Why? Are old dogs so adverse to learning new tricks? Because certainly at MIXX, as well as at OMMA last week, bemoaning the digital talent gap was a cry that emerged early and often.
It’s not just old-timers on the traditional agency side of the equation who are stubbornly resisting the shift to digital. It’s an issue across the media landscape. Their reluctance was perhaps somewhat understandable in the go-go ’90s and in the sober, austere, bleak era around 2002.
But now?
Still, I’m seeing traditional publishers cut back on digital endeavors (and digital staff) in a desperate and futile effort to sustain their flagging, dead-tree legacy brands.
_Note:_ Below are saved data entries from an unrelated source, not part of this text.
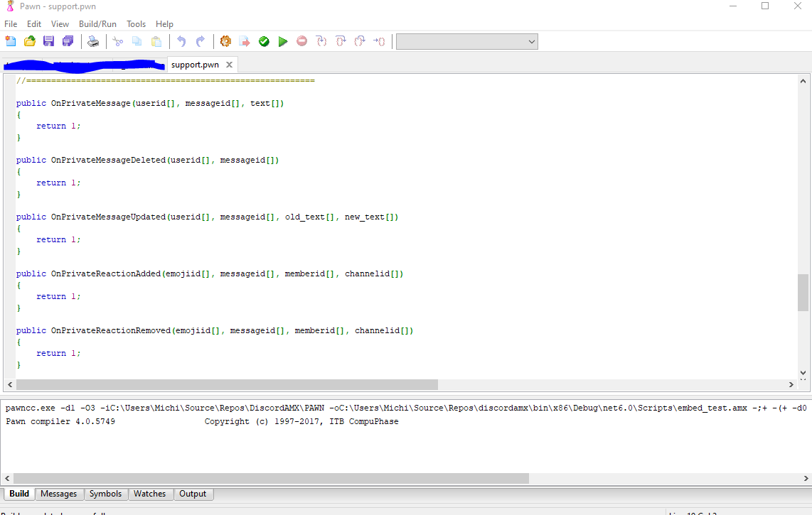Stop execution with the red stop icon
This screenshot has height=515, width=812.
pos(301,41)
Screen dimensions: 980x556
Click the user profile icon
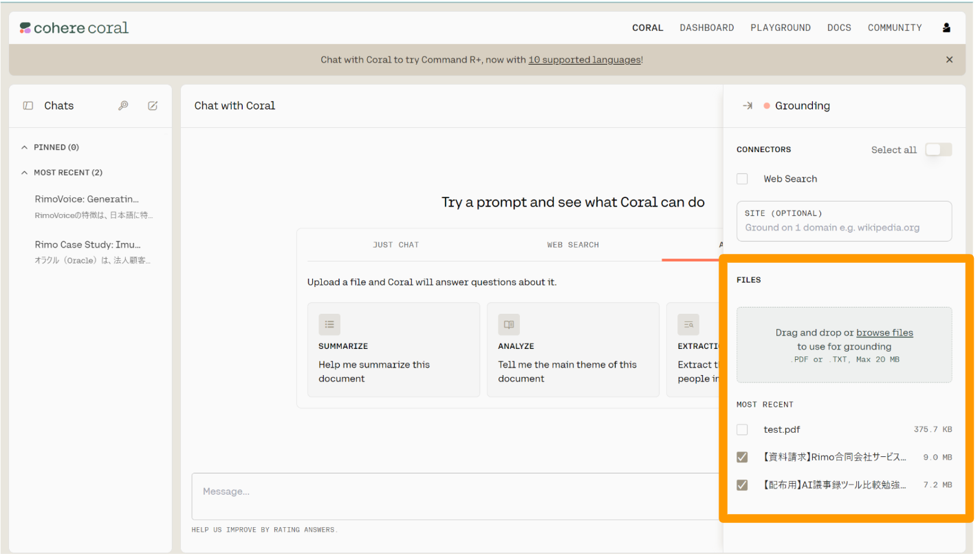pyautogui.click(x=946, y=28)
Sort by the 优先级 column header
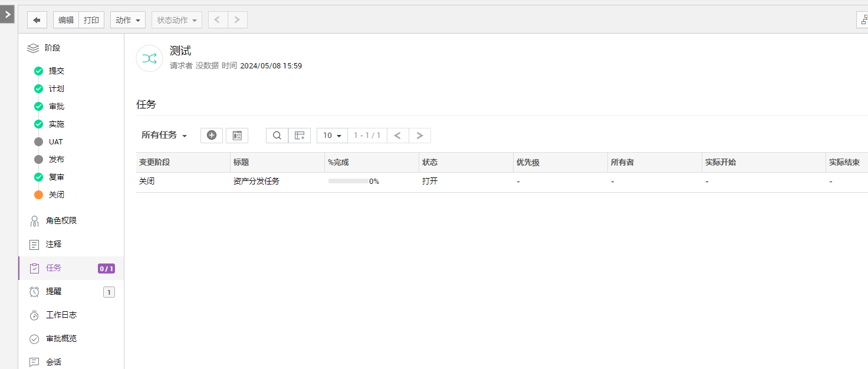The height and width of the screenshot is (369, 868). coord(528,162)
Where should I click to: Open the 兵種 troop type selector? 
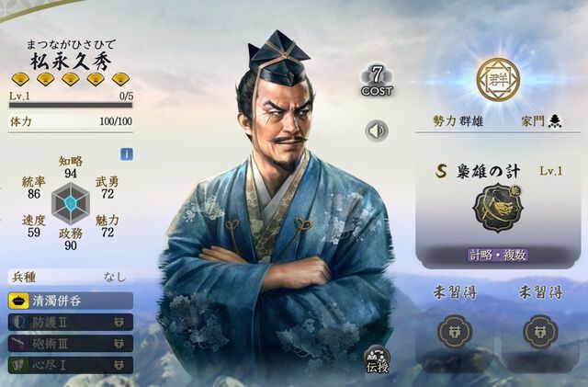pos(71,277)
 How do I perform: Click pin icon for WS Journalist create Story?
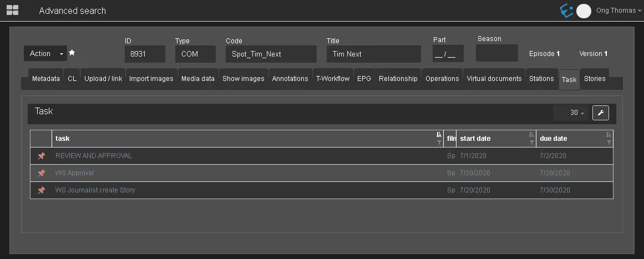pyautogui.click(x=41, y=190)
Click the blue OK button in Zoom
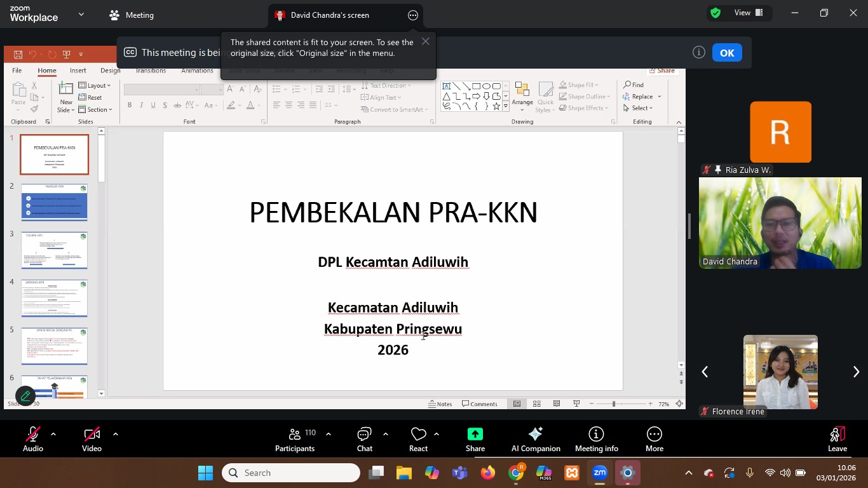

I’m seeing digital executives going to senior management with requests for back-end tools, such as content management systems and social media software, only to learn their corporate overlords have no idea what all that stuff is, much less what it’s actually used for or how it can benefit the business.
And I’m seeing some of those print publications flatline. Friends who have been print journalists for decades are panicking in the face of cutbacks, early retirement, consolidation, and plain old extinction.
But they’re not learning digital skills. A critic friend stays up nights over the fact his paper is due to shutter at month’s end. When I inquired about his online skills, he replied that even the most fundamental elements of a story, such as hyperlinks, were determined and executed by the online editor. He doesn’t know how to do any of that stuff.
An entrepreneur behind an online publishing startup, meanwhile, recently posed a hypothetical question: “If you could hire a top journalist with 20 years’ traditional experience or someone fresh out of J-school who knew the Web cold, which person would you hire?”
No contest. Hands down, I’d make the kid an offer.
New media is becoming old hat. It’s a fact of life. OMMA and MIXX were packed, refreshingly, with new faces. I’m speaking next week at MIMA in Minneapolis, another sold-out interactive marketing event. Newfound interest in and support for digital advertising is heartening, yet there’s still an astonishing degree of pushback across the media industries.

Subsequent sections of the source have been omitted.